→ FRAGMENTO DE ORIGEN
========================================

Lo que se vende es un servicio sexual y una vez finalizado este, el cuerpo sigue perteneciendo a la prostituta. Por lo tanto, lo que las mujeres hacen cuando se prostituyen es usar su capacidad sexual para obtener una ganancia. Alegan que de igual forma que un psicólogo presta sus conocimientos, una abogada presta un servicio de defensa o un operario “arrienda” sus manos para hacer un trabajo, las prostitutas comercian con su sexo. Una vez más justifican esta afirmación con las historias de vida de las personas que se prostituyen en las estas afirman que su función es similar a la que efectúan las abogadas, “con la sola diferencia de que ellas deciden a quién prestar el servicio y a quién no, mientras que las abogadas tienen que defender en muchas ocasiones a personas que son delincuentes sabiendo que son culpables” (Holgado, 2008, p. 27)8. El grupo pro-derechos considera que ver en el uso de la sexualidad un problema moral y no verlo en otras prácticas sociales análogas tiene solo un origen prejuicioso frente a la sexualidad, la cual “es sacralizada de forma no justificada” (Garaizábal, 2006, p. 67). En este sentido, afirman que cada uno puede tener las creencias morales que desee, pero que no debe imponérselas a los demás (Maqueda, 2006).

========================================

→ QUÉ SE PIDE
Según el fragmento de origen, ¿a qué atribuye el grupo pro-derechos que se vea un problema moral en el uso de la sexualidad?

→ DATOS REGISTRADOS
========================================

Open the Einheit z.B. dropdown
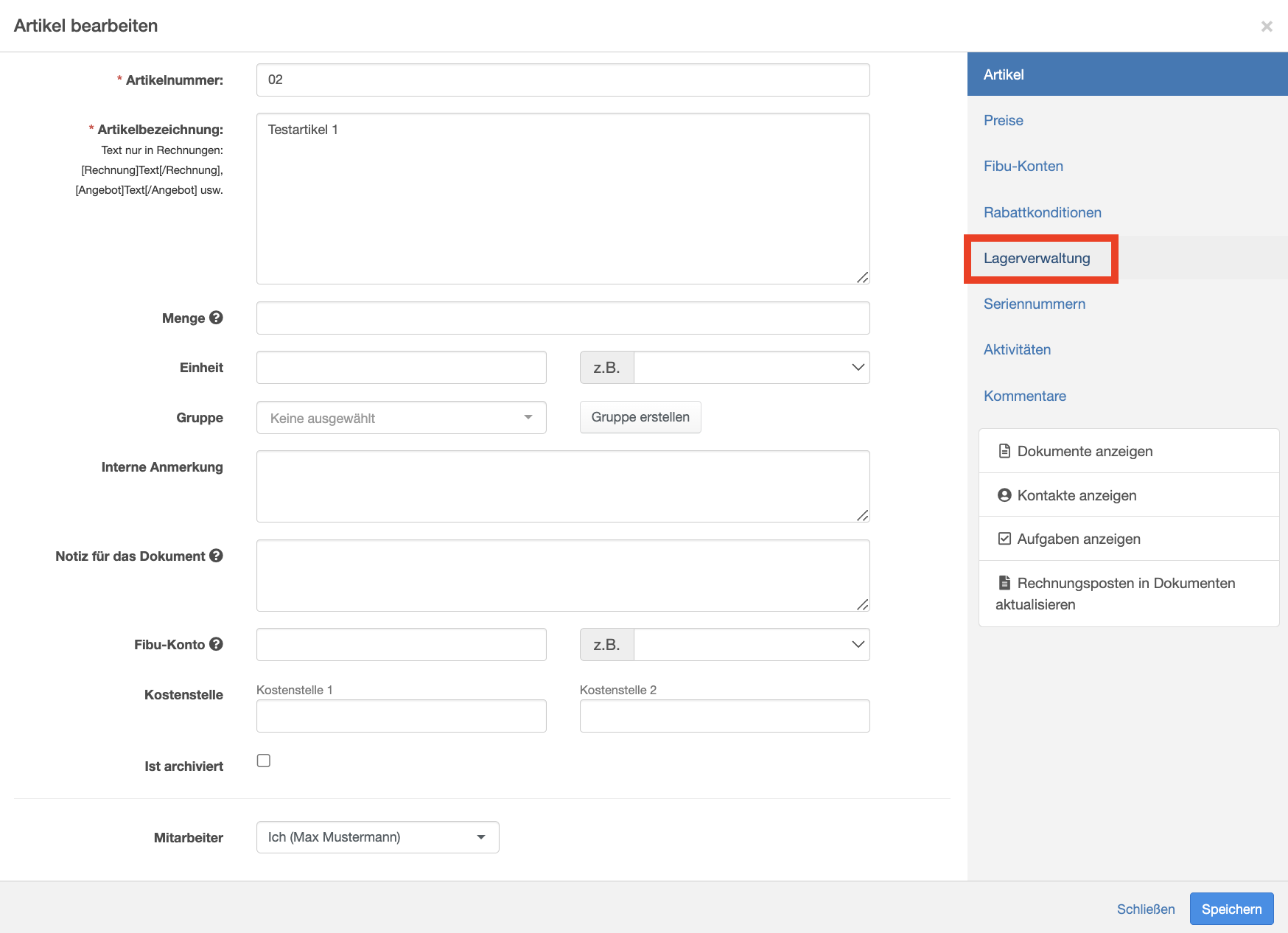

========================================

→ RESULTADO
A un origen prejuicioso frente a la sexualidad, que según ese grupo "es sacralizada de forma no justificada".